Мне и моим сокамерникам образца 2021 года очень повезло. Причём в данном случае я употребляю это слово без кавычек. Сейчас объясню. До 2018 года обед в СИЗО подавали в общей тарелке. То есть первое и второе бухали в одну ёмкость, где оно неизбежно перемешивалось между собой и в таком виде приносилось в камеры. Учитывая невысокую пищевую привлекательность каждого блюда по отдельности, смешиваясь, они приобретали и вовсе тошнотворный вид.
Лишь благодаря Наталье Кондратьевой, – дай бог ей здоровья! – члену ОНК (Общественная наблюдательная комиссия),
Никто не спорит, что тюрьма – не санаторий. Никто не отрицает того факта, что человек, совершивший преступление должен быть наказан.
Но не слишком ли усердствуют наши доблестные органы в претворении данного постулата в жизнь? Если не брать в расчёт настоящих извергов, убийц, насильников, махровых бандитов. Ведь в исправительных учреждениях косят, по сути, одной косой. Чешут всех под одну гребёнку. А учитывая процент невиновных и осуждённых вовсе не за то, что они совершили, ситуация видится катастрофической.
Или это национальный проект по превращению населения в carcere homo? Раскол общества на элиту и чернь.

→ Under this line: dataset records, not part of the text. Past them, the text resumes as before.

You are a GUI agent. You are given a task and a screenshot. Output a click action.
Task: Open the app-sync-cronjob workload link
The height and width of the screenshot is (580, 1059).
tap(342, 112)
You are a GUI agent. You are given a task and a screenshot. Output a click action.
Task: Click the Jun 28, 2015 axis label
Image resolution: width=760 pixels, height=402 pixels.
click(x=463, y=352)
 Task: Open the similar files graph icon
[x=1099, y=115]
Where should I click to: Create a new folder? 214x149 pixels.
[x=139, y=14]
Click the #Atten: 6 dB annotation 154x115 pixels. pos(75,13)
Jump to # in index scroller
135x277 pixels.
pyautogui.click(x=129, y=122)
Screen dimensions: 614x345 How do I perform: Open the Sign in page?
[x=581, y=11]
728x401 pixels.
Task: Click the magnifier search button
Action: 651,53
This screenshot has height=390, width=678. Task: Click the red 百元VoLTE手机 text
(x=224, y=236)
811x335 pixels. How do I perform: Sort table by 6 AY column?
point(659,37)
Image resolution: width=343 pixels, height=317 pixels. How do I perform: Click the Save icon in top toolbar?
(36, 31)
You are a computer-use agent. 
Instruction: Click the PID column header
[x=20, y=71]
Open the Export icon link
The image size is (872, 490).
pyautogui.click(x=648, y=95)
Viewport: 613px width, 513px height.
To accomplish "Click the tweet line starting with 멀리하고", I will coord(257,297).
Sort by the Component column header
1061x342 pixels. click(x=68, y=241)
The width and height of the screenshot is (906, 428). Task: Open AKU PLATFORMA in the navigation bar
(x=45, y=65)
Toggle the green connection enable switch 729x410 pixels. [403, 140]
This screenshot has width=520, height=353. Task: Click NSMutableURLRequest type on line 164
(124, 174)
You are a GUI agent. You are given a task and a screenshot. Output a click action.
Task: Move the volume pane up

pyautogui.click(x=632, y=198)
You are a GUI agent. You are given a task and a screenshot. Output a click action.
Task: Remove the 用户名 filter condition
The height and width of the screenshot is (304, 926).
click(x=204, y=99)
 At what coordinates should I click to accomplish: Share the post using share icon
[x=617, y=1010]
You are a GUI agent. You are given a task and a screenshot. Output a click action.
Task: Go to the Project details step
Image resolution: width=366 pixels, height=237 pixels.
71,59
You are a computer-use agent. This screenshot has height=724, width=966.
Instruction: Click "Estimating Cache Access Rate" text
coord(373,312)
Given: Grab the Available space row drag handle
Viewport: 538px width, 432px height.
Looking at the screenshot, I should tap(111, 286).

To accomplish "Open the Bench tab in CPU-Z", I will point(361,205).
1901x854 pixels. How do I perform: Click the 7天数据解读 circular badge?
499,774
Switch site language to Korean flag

Новый виток исторической спирали с отрядами «серых» и с воинствующими «тройками»? Попытка окончательно и навсегда сломить неугодных и несогласных. Какими причудливыми в таком свете видятся слова «Свобода» и «Демократия», особенно последнее. Вы не замечаете, что оно всё реже и реже произносится с экрана ТВ или вставляется в информационные передовицы? Демо-кратия. Власть народа. Уже сейчас воспринимается как гротеск. Ещё чуть-чуть и станет вызывать смех. Но только на кухнях. Не дай бог заметят «серые». Тогда сразу же первое и второе в двух раздельных тарелках. Да, и чуть-чуть не забыл. Ещё же кисель на третье! Прекрасный кисель из концентратов. Который, без шуток, действительно приятно и полезно пить.
Вы наверняка слышали про окна Овертона. Чем дальше я размышляю о нынешнем положении дел в обществе, тем чаще замечаю явные признаки данной концепции. Теория Овертона заключается в том, что в сознание любого, даже высокоморального общества возможно насадить любую идею. Даже самую ортодоксальную или дикую.
Какую конкретно? Лю-бу-ю. Возьмём хрестоматийный пример, и заявим, что каннибализм – это хорошо.
Не верите? Зря. Существует конкретный алгоритм такого насаждения. Вначале подключаются СМИ. Начинается кампания про исследование истоков каннибализма. Приводятся исторические примеры, разбирается психология отклонения, начинают публиковаться исследования, что данная девиация практически неконтролируемая и не зависит от осознания «пациента». Данные утверждения постепенно вызывают некое сочувствие к «больным». Тема всё чаще обсуждается и само понятие уже не вызывает крайнее отторжение. Люди начинают привыкать к употреблению термина. Далее среди населения муссируется постулат о том, что в какой-то степени антропофагия (так теперь именуется людоедство и каннибализм официально и повсеместно) есть природная потребность и отрицать данный факт глупо. Подключается «тяжёлая артиллерия». Известные личности вовсю обсуждают данный феномен, предлагая разные точки зрения, но постепенно сводя проблему к одному – антропофагия существует и с этим приходиться считаться. Проблему освещают в популярных передачах, начиная находить в ней ироничный подтекст, про антропофагов снимают художественное кино с неоднозначной авторской точкой зрения. Такая кампания постепенно заставляет общество стать толерантным к феномену и принять его как элемент системы. Некоторые находят в антропофагии даже положительные стороны. В конце концов, это ведь выбор каждого человека. Борьба за права быть собой! Нет унижению меньшинств! За преследование «таких» – преследование «этих», закреплённое на законодательном уровне.